The video describes the process during charging and then somewhat glosses over what happens during discharge – this gives us the opportunity to look at this in a little more detail.
The electrons move in the opposite direction to the conventional electrical current (they are negatively charged) so during the discharge cycle they enter the electrolyte solution on the positive side of the battery.
The reaction on the left (positive) side of the battery is
VO2+ + 2H+ + e– -> VO2+ + H2O
Vanadium in a 5+ oxidation state (Yellow) is being reduced to Vanadium in a 4+ Oxidation state (Blue).
You can see that for this to work there needs to be two Hydrogen Ions supplied along with the electron that has come from the electrical circuit – in the process one of the oxygens is liberated from the VO2+ complex and a molecule of water is produced. In an acidic solution there is a surfeit of H+ ions which can be supplied to this reaction, but over time these will get used up, the left hand electrolytes will cease to be acidic and the reaction will stop.
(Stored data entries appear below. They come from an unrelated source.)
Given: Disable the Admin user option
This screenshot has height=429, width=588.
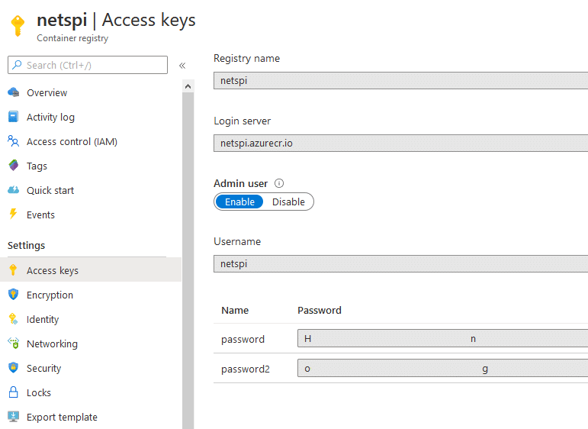Looking at the screenshot, I should click(x=288, y=202).
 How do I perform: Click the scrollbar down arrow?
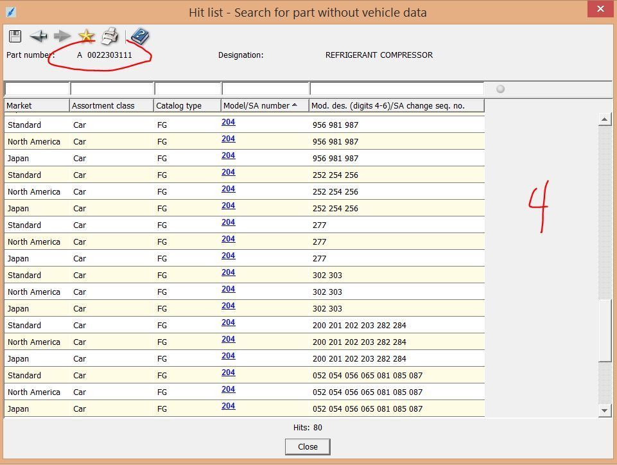pyautogui.click(x=605, y=410)
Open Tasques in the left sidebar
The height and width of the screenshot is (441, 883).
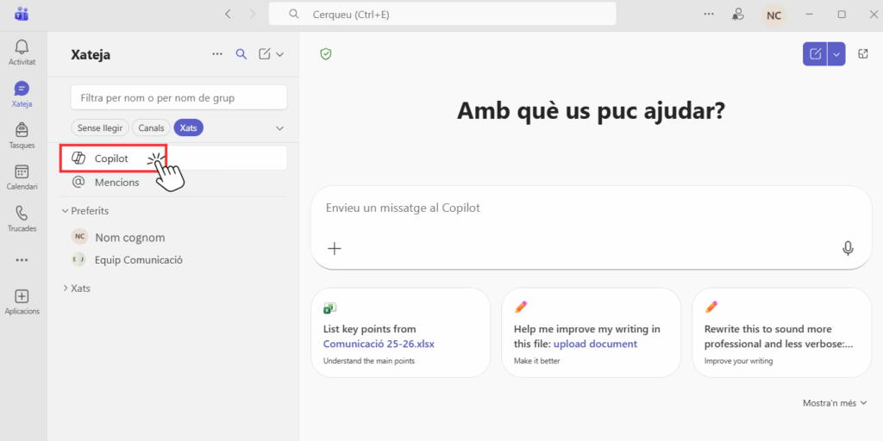22,134
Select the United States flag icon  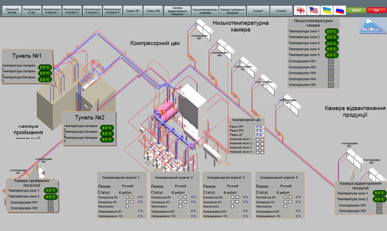[314, 10]
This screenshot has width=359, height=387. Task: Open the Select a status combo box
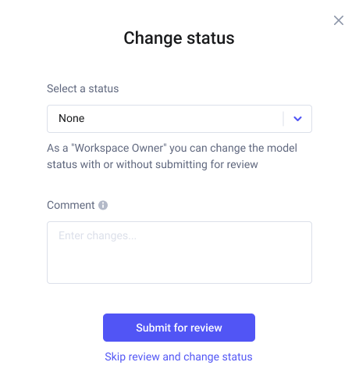[180, 119]
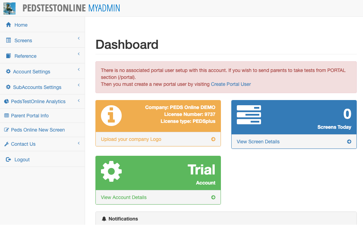Expand the SubAccounts Settings submenu
Image resolution: width=363 pixels, height=225 pixels.
tap(78, 86)
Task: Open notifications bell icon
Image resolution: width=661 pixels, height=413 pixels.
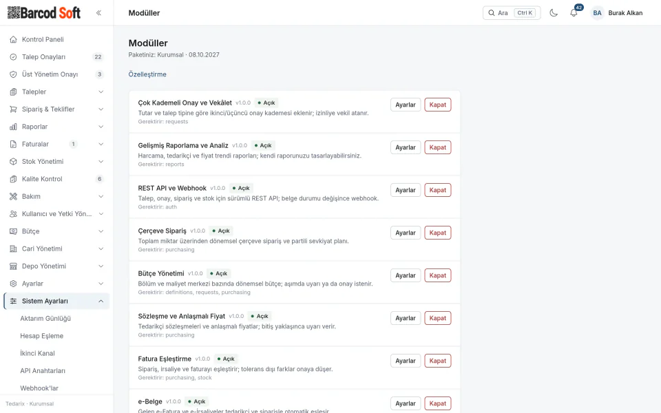Action: point(574,12)
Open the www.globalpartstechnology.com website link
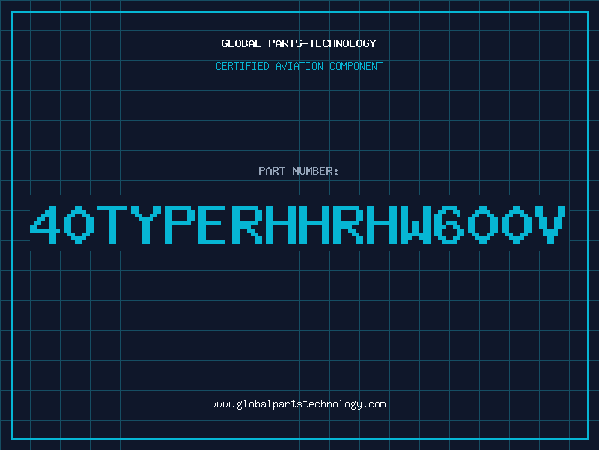 [299, 404]
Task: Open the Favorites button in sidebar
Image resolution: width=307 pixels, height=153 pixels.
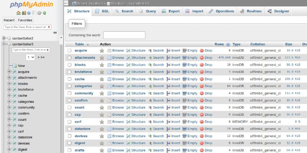Action: click(25, 20)
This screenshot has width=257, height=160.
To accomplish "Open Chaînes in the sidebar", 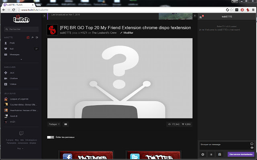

By providing a semi-permeable membrane between the two cells through which the H+ concentration on the left side can be continuously replenished, the left hand side reaction can be kept going indefinitely. Fortunately the H+ ion, being just a single proton, is the very smallest ion that can be created, and so it is practically possible to make membranes that pass it alone.
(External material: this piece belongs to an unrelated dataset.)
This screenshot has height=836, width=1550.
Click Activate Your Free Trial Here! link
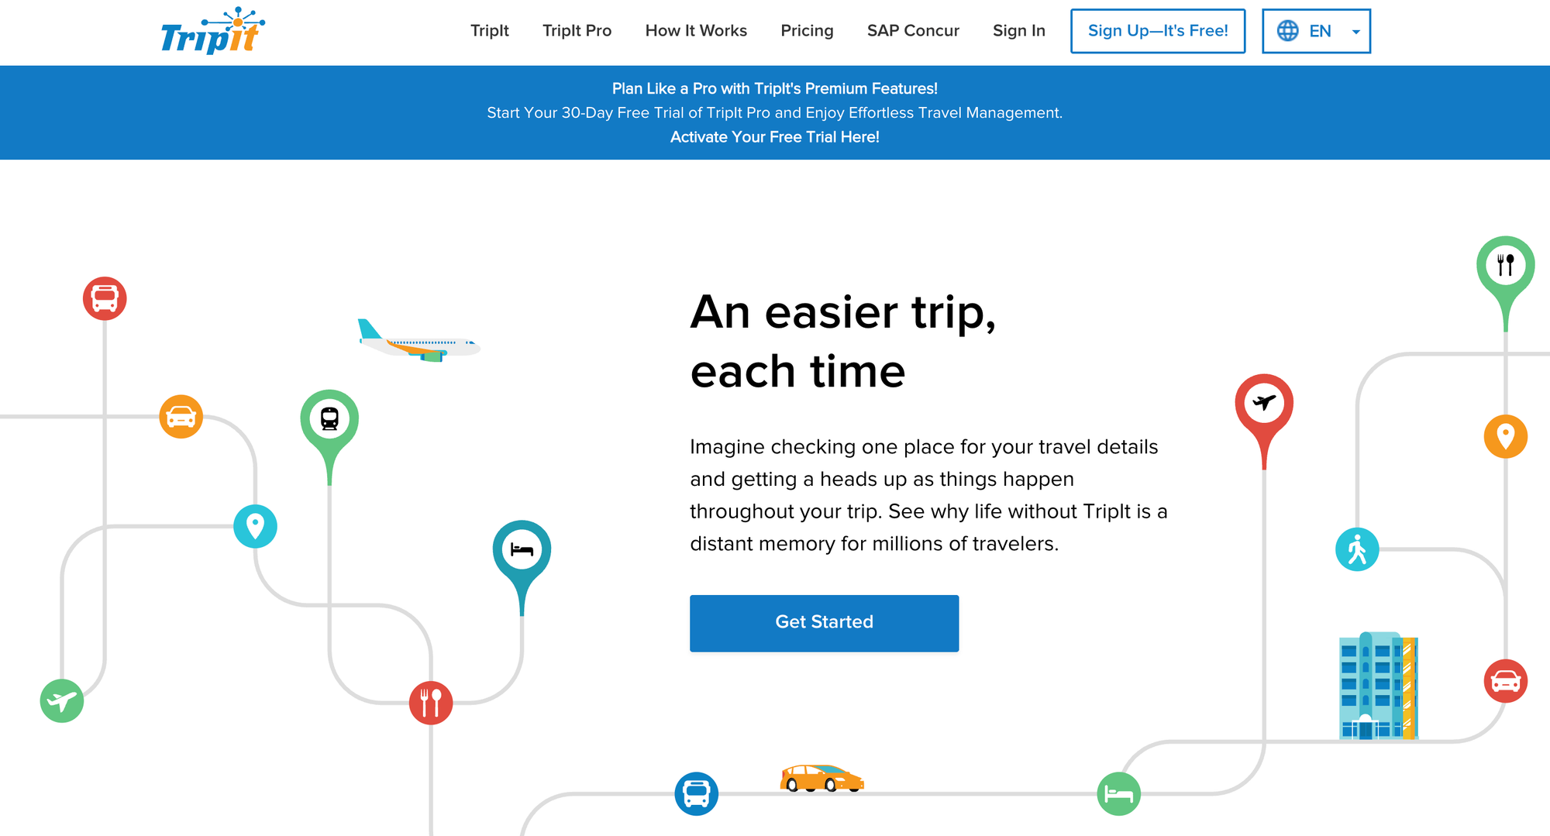click(x=774, y=137)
On the other side of the battery the Vanadium is being oxidised, going from a V2+ oxidation state (Purple) in solution to a V3+ state (Green) and liberating an electron which passes into the electrical circuit.
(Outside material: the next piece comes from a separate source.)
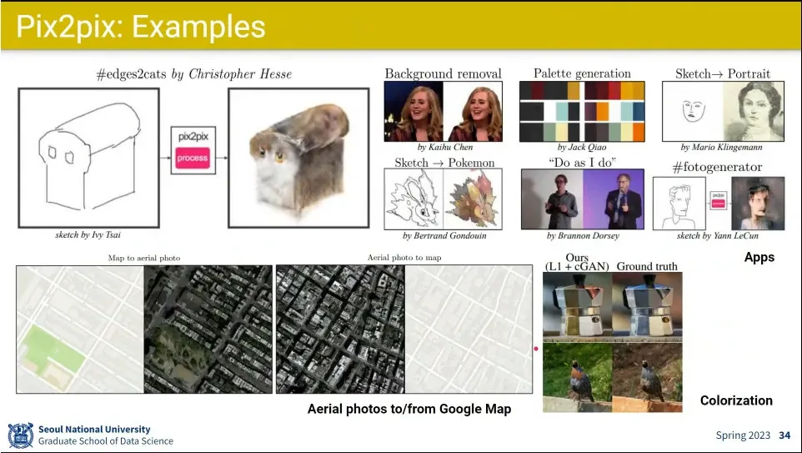Screen dimensions: 802x453
Task: Select the generated bread cat output image
Action: tap(298, 158)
As a reminder for those who need to brush up on their school chemistry – oxidation is a process that might be something like a metal burning in oxygen – a metal oxide is formed in which an electron or two is moved from the metal atom (making it a positive ion) and onto the oxygen (making it a negative ion) – the metal gives up an electron and its oxidation state increases. The metal need not be passing its electron to oxygen, it could be some other species, like Chlorine, that has the ability to take electrons from the metal, so oxidation is a much more general term than just for describing reactions with oxygen.
Both reduction and oxidation happen at the same time, albeit in different parts of the battery – hence the term Redox in the name.
The left side of the battery has a potential of 1.0V and the right side -0.26V, connect both sides up with wires and you will get 1.26V generated. Put an electrical load, like a house, in the middle and you can extract energy from the battery. If you forget to switch the flow pumps on this process will stop after a while when all the electrolyte in the cell has been converted, switch the pumps on and you can run until you have completely converted all the electrolyte in your storage tanks. Depending on the size of your tanks that could be in a very long time.
Flow batteries are therefore typically described in terms of both power (eg in MegaWatts, MW) and capacity (eg in MW.hours) characteristics. For example this chinese VRFB is specified as 100MW/5000 MWh – i.e. it will be able to supply 100MW for 50 hours. That is a truly colossal battery !
Other articles will explain how recent developments in the electrolyte composition have greatly increased energy storage density and the operational temperature limits, plus descriptions of already operating VRFBs for utility level energy storage.